A Test of Lookahead Bias in LLM Forecasts
Zhenyu Gao, Wenxi Jiang, Yutong Yan

TL;DR
This paper introduces a statistical test to detect lookahead bias in LLM-generated economic forecasts by estimating the likelihood of prompts appearing in training data and analyzing its correlation with forecast accuracy.
Contribution
It develops a novel diagnostic method using Lookahead Propensity to identify and measure lookahead bias in large language model forecasts.
Findings
Positive correlation indicates presence of lookahead bias
Test applied successfully to stock return and capital expenditure forecasts
Provides a cost-effective tool for forecast validation
Abstract
We develop a statistical test to detect lookahead bias in economic forecasts generated by large language models (LLMs).

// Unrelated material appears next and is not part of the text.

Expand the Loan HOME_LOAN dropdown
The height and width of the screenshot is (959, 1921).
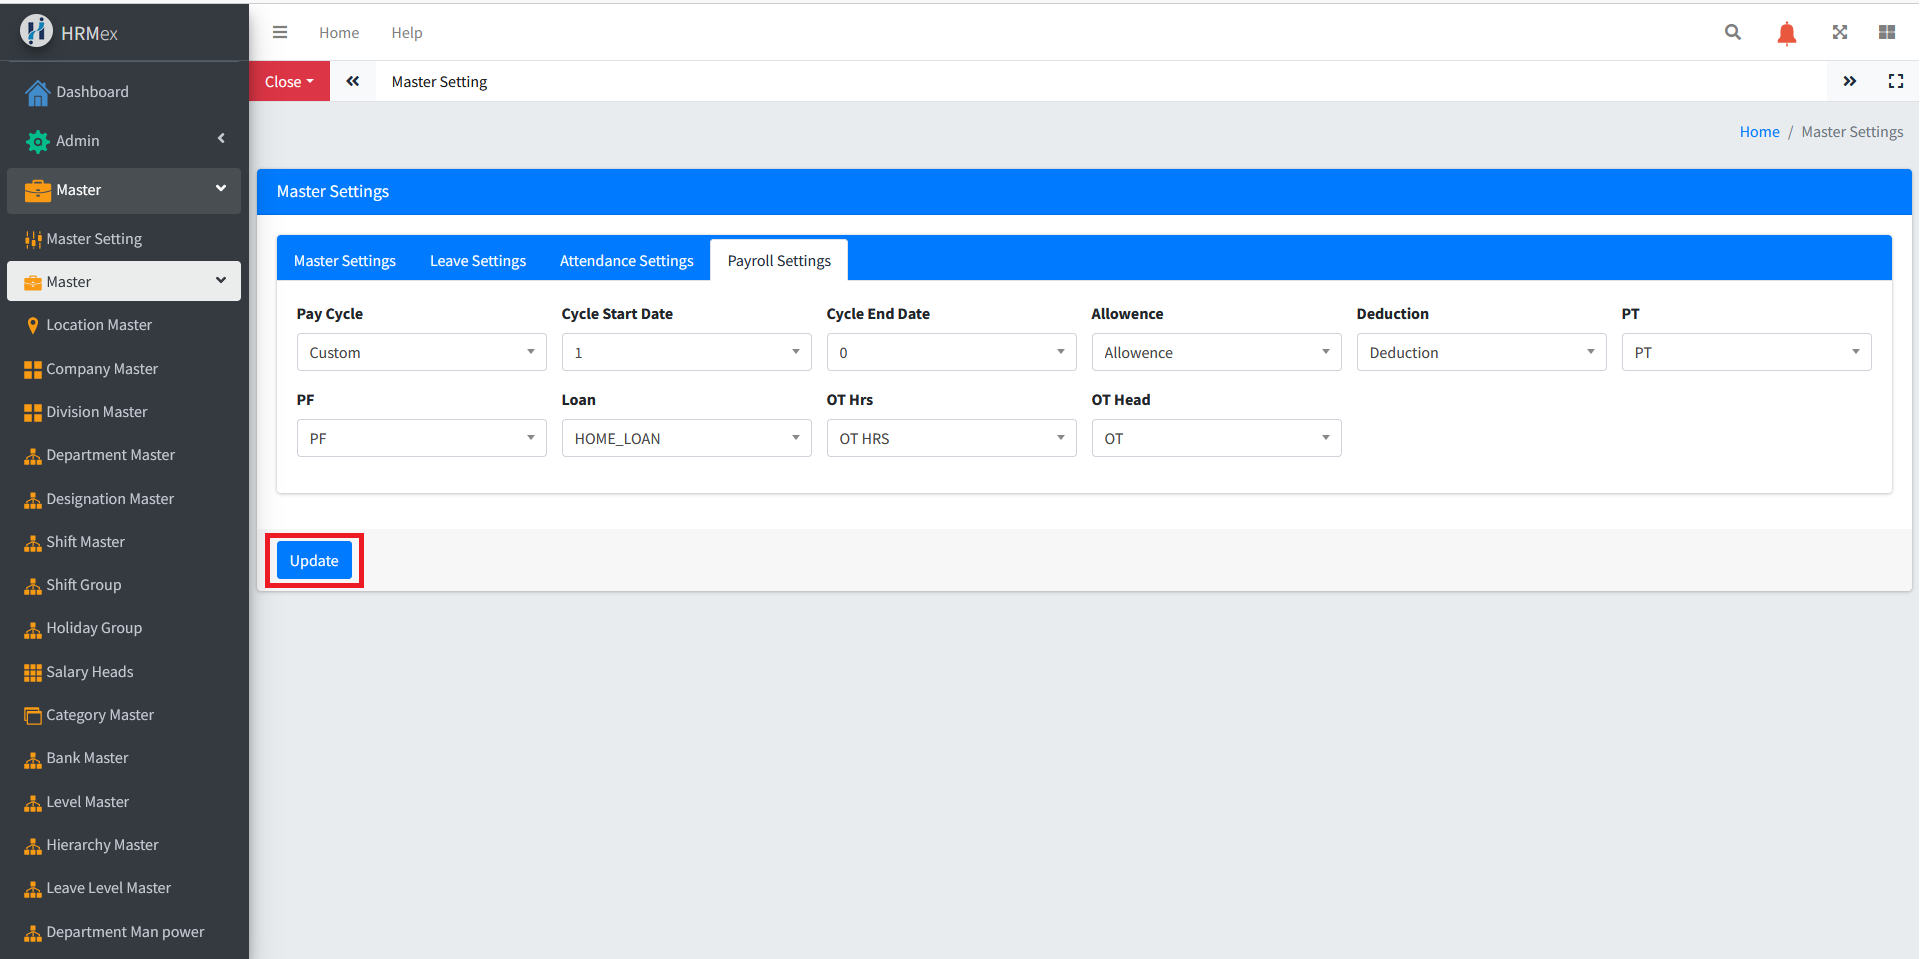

Using state-of-the-art pre-training data detection techniques, we estimate the likelihood that a given prompt appeared in an LLM's training corpus, a statistic we term Lookahead Propensity (LAP). We formally show that a positive correlation between LAP and forecast accuracy indicates the presence and magnitude of lookahead bias, and apply the test to two forecasting tasks: news headlines predicting stock returns and earnings call transcripts predicting capital expenditures. Our test provides a cost-efficient, diagnostic tool for assessing the validity and reliability of LLM-generated forecasts.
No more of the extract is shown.